# [Exercise description]
Print the passage of the article about the 1988 fad book from "Will Following Advice" to "my life forever.", word for word.

# [Text excerpt]
>> START

Will Following Advice From a 1988 Book On Fads Make Me a Millionaire?
What would you do with a million dollars? This was a common thought experiment growing up, a question posed to conjure up childish dreams of sports cars, private islands, and jet packs. In retrospect, it’s all completely ridiculous…or, at least it was completely ridiculous until I found the book that will change my life forever.
Does anyone know a good jet pack dealership? I’m about to make a million dollars:
How to Create Your Own Fad and Make a Million Dollars was written in 1988 by Ken Hakuta (a.k.a. Dr. Fad) and it is no longer in print. I can’t prove it, but my theory is the Federal Reserve had the book banned because they feared it would create too many millionaires and the country would run out of money.
Ken Hakuta, for the uninitiated, is the man behind Wacky Wallwalkers, a fad that made him a millionaire (so he knows what he's talking about):
Astonishingly, I was able to acquire How to Create Your Own Fad and Make a Million Dollars for only $4.95, meaning I can expect a 21000000 percent return on my investment (or, “ROI” as we call it in the biz).
On my quest to make a million dollars, I aim to follow Hakuta’s book as closely as possible. Like a good fad, good advice is timeless.
DR. FAD WILL GUIDE ME.
The book’s cover calls Hakuta the “creator of the Wacky Wallwalker,” though that distinction is technically false. In the short biographical chapter that opens HTCYOFAMAMD (the easy-to-remember acronym that will be used for How to Create Your Own Fad and Make a Million Dollars from this point forth), Hakuta makes it clear that he didn’t come up with the toy himself.
In 1982, Hakuta’s parents sent his children a care package from Tokyo that contained in its contents a little rubber eight-legged toy called a Taco (a take on "tako," Japanese for "octopus"). When thrown against a wall, the Taco would suction to it and then jankily walk down as if of its own volition. Already a relatively successful importer-exporter (he imported karate uniforms from Korea and exported Teflon ironing board covers to Japan), Hakuta knew the toy had potential. He contacted the manufacturer and offered to buy 300,000 Tacos for $120,000 and the worldwide rights to the toy. He re-branded the toy as a “Wacky Wallwalker,” and the rest is history.
By 1988, Wacky Wallwalker had made around $20 million in profits. Hakuta parlayed this success to promote his new persona, invention guru Dr. Fad. He even had his own children’s TV show:
In HTCYOFAMAMD, Dr. Fad writes, “Contrary to what most people believe, fads are made, not born. It’s true you have to have that captivating product, but what happens after that is cold, hard strategy.”
Thankfully, that cold, hard strategy fills the pages of Dr. Fad’s valuable book. “You are operating alone,” he writes, “like Willy Loman with his shoeshine and his smile, bucking the odds.” If Death of a Salesman teaches us anything, it’s that hard work always guarantees a happy ending. Watch out, Mr. Loman, there's a new business success story in town!
WAIT, WHAT IS A FAD?
Unfortunately, Dr. Fad's book doesn’t supply a list of lucrative, unclaimed fads that are free for the taking, so I am forced to come up with my own. He does, however, include some valuable rules as to what does and doesn't constitute a fad.

>> END

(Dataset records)

>> START

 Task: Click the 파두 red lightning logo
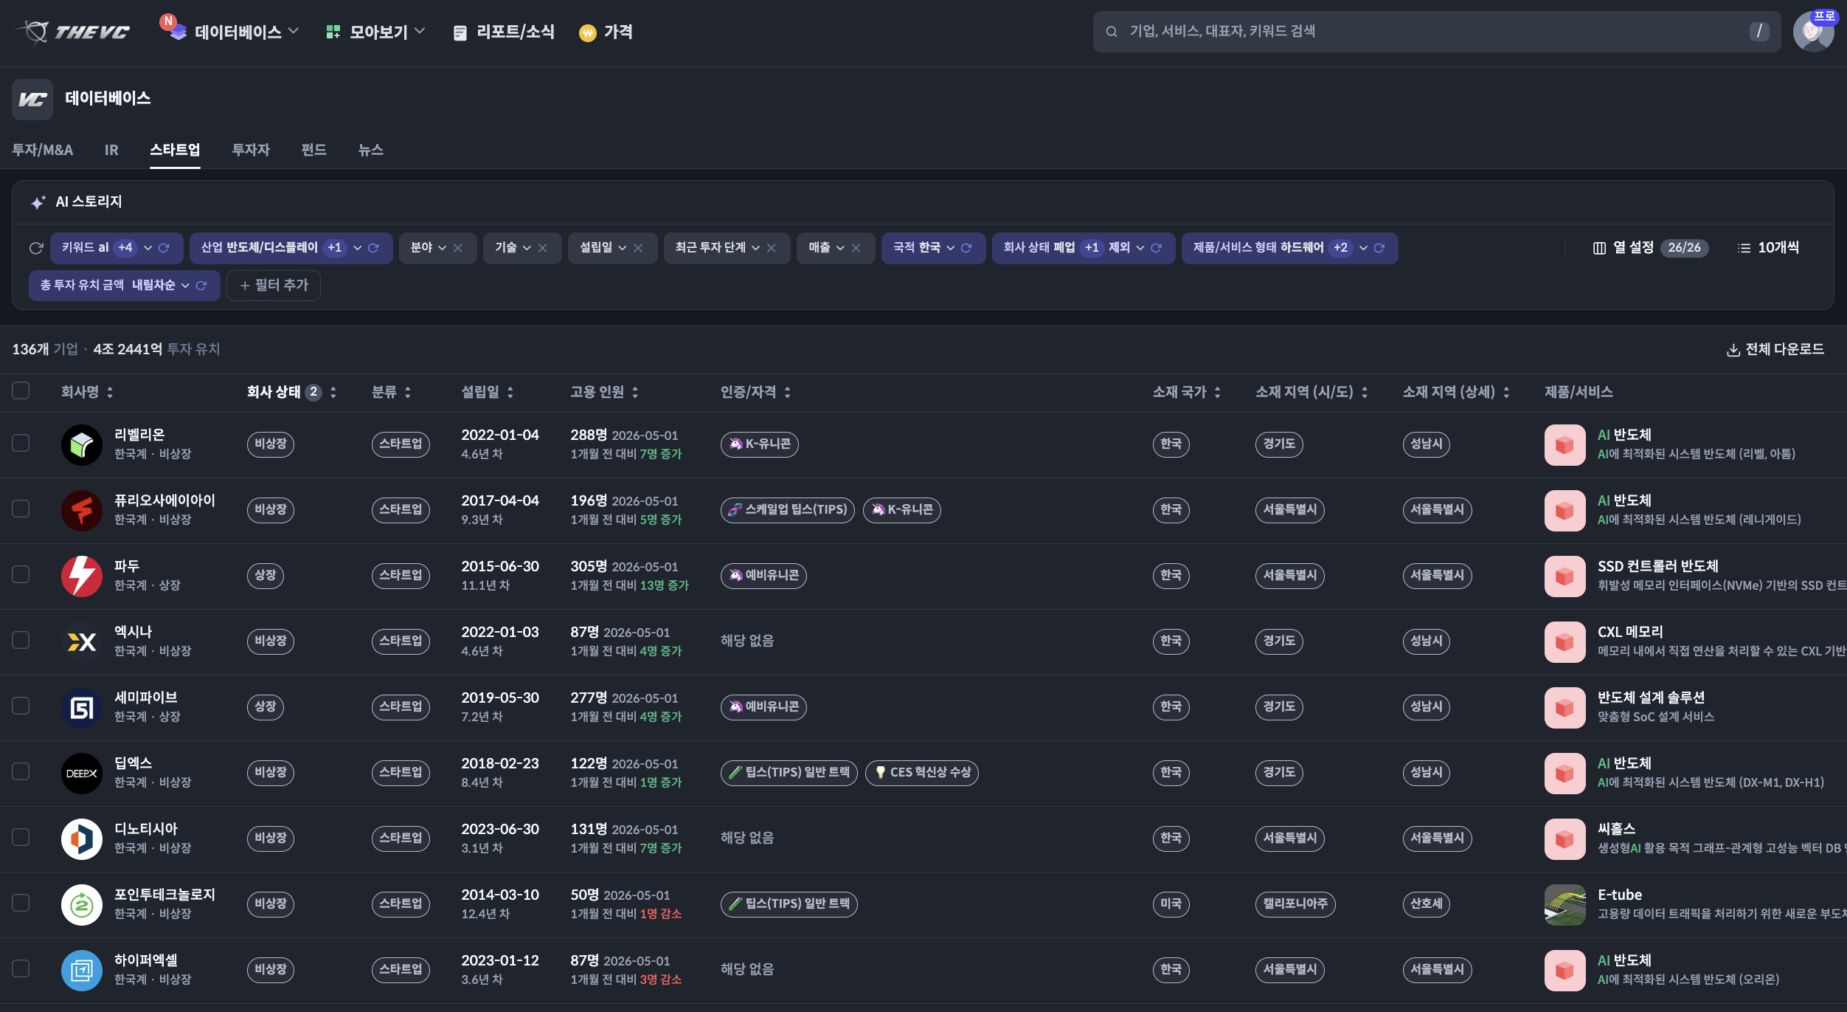[x=82, y=576]
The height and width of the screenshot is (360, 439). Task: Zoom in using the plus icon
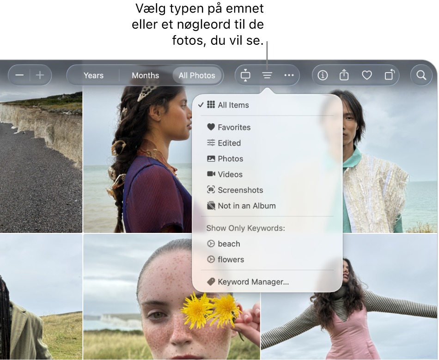40,74
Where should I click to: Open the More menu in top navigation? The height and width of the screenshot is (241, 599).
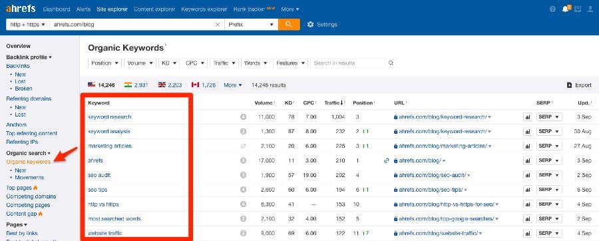tap(290, 9)
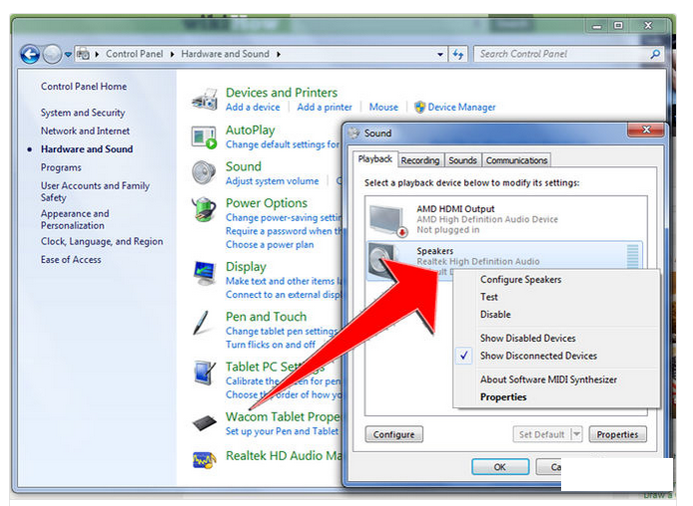Open the AutoPlay category icon
693x506 pixels.
click(205, 137)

>> END

# [Problem solution]
Will Following Advice From a 1988 Book On Fads Make Me a Millionaire?
What would you do with a million dollars? This was a common thought experiment growing up, a question posed to conjure up childish dreams of sports cars, private islands, and jet packs. In retrospect, it’s all completely ridiculous…or, at least it was completely ridiculous until I found the book that will change my life forever.